16時ちょっと前に部屋を出て食事を取りに行くので、今から科目を進めるには微妙に時間が足りない。
ならという事で、タブレットをポチポチとタップ。
掲示板にあった『この事案を捜査した結果判明した事項』について、まだ読んでいない。
なので余ったこの時間を使って、読んでおこうと思ったのだ。
『捜査の結果、次のような状況が明らかになりました。
プライバシー保護の為、当事者についてはそれぞれ犯人A、犯人Bという形で表記します』
被疑者ではなく、犯人という表記が気になった。
これは知識魔法で事実を確認可能だからだろうか。
それともこの施設の生徒は国による保護がされていないからだろうか。
保護されていないから、裁判による判決が不要だ。
つまり捜査終了段階で犯人と自動的に決定し処分が可能。
もしそうならなかなか無慈悲なシステムだ。
なんて事を思いつつ、まずは『事案の概要』について読んでいく。
『事案① 扇動と脅迫、強要
2月10日12時ころ、犯人Aは食堂で昼食を食べている被害者Zの言動により『この生徒が外出を許可されている事』、『奨学金が週に300C入る事』、『他にも何人か外出が許可され、奨学金を貰える生徒がいる事』を知りました。

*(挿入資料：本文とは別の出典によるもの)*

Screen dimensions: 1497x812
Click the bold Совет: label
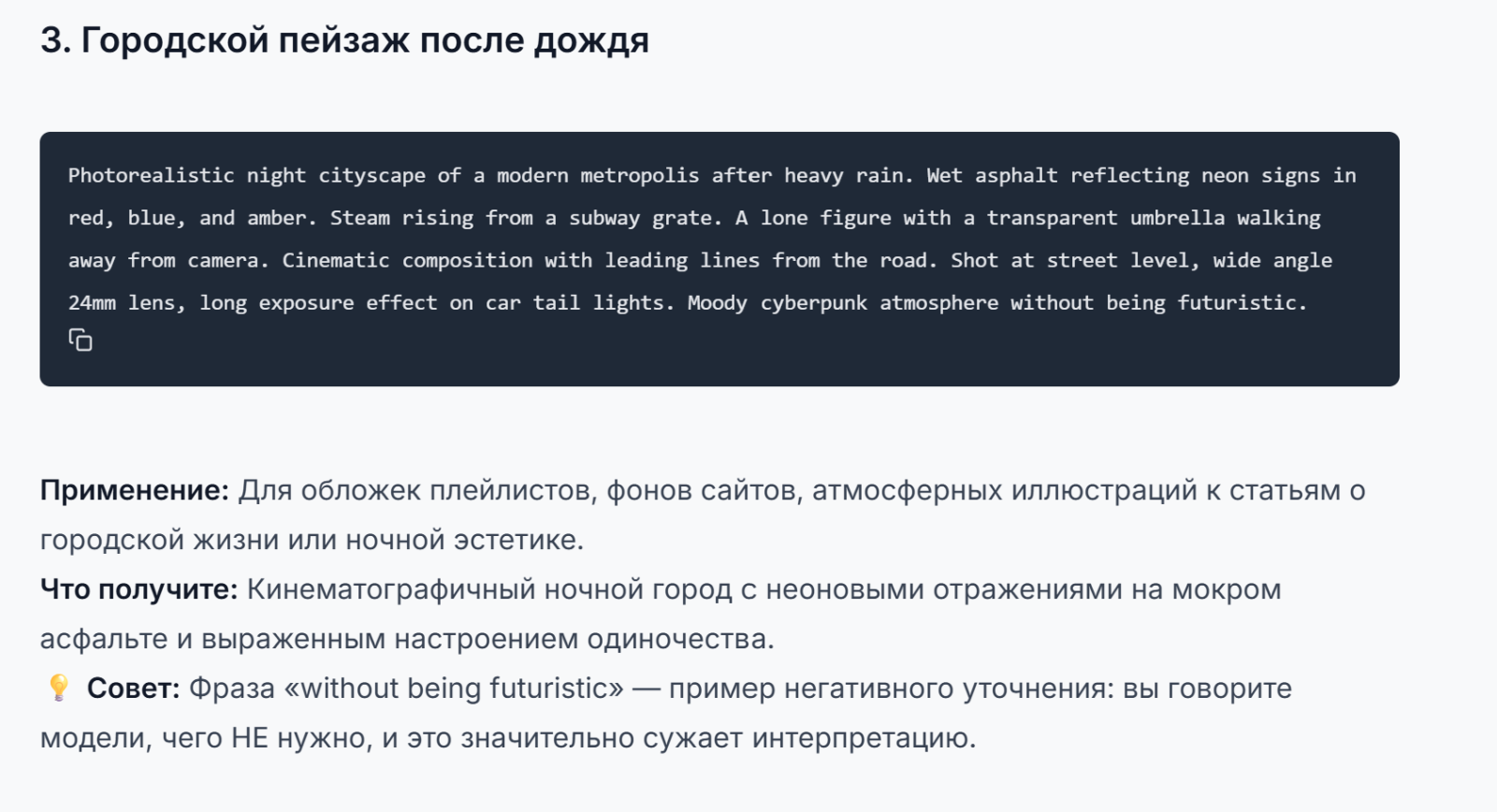pos(133,689)
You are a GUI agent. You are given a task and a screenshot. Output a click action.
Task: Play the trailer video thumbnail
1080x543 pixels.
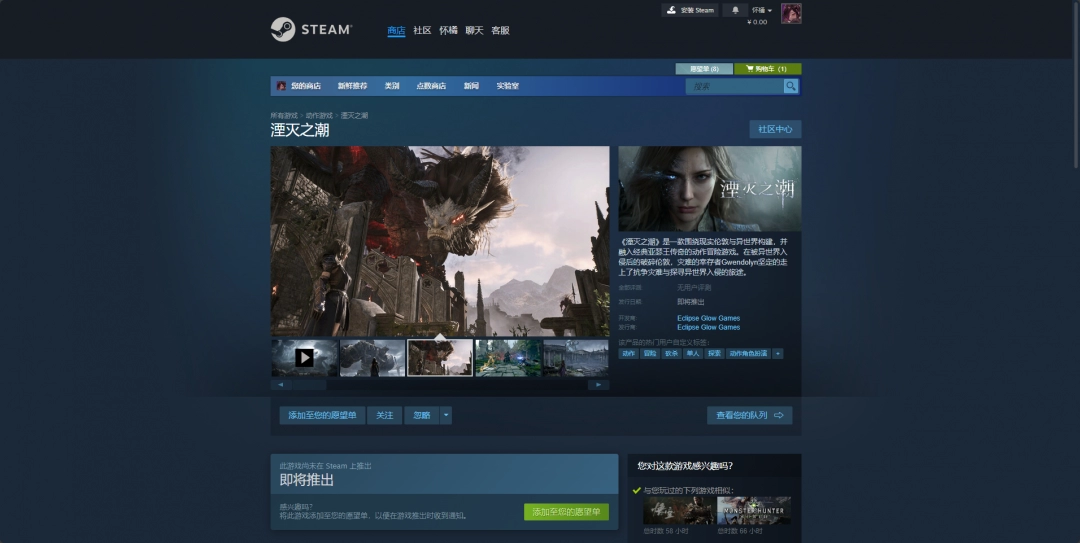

犯人Aは、自分と同じグループの者及び周囲の者に対し『同じ生徒なのに不平等だ』『我々にも同じ権利がある』等と扇動し、更に自分のグループ員及び周囲の者で被害者Zを取り囲み、被害者Zに対して自分達に無い権利を主張、奨学金を渡すか自分達の望む物を購入してくるよう強要しました。
更に被害者がその場から逃げた後、校門から入ってきた被害者Yを視認。同様に取り囲み、被害者Yがその場から逃げるまで不当な要求を行いました。
当該事案の詳細についてはこちらです』
これは最初に、エトの馬鹿が起こした事案だろう。
被害者Zがエトで、被害者Yがニナだ。
しかし自然発生ではなく、意図して扇動した奴がいたという訳か。
なかなか面倒な奴がいたものだ。
そう思いつつ先を読み進める。
『事案② 組織化
2月10日14時ころ、犯人Aは、食堂で同じ出身の者同士で話し合っているグループそれぞれのリーダー格である犯人B、犯人Cに対し『学習が進まない者に対しても、外出や奨学金を貰える権利がある』旨を説いて、協力者としました。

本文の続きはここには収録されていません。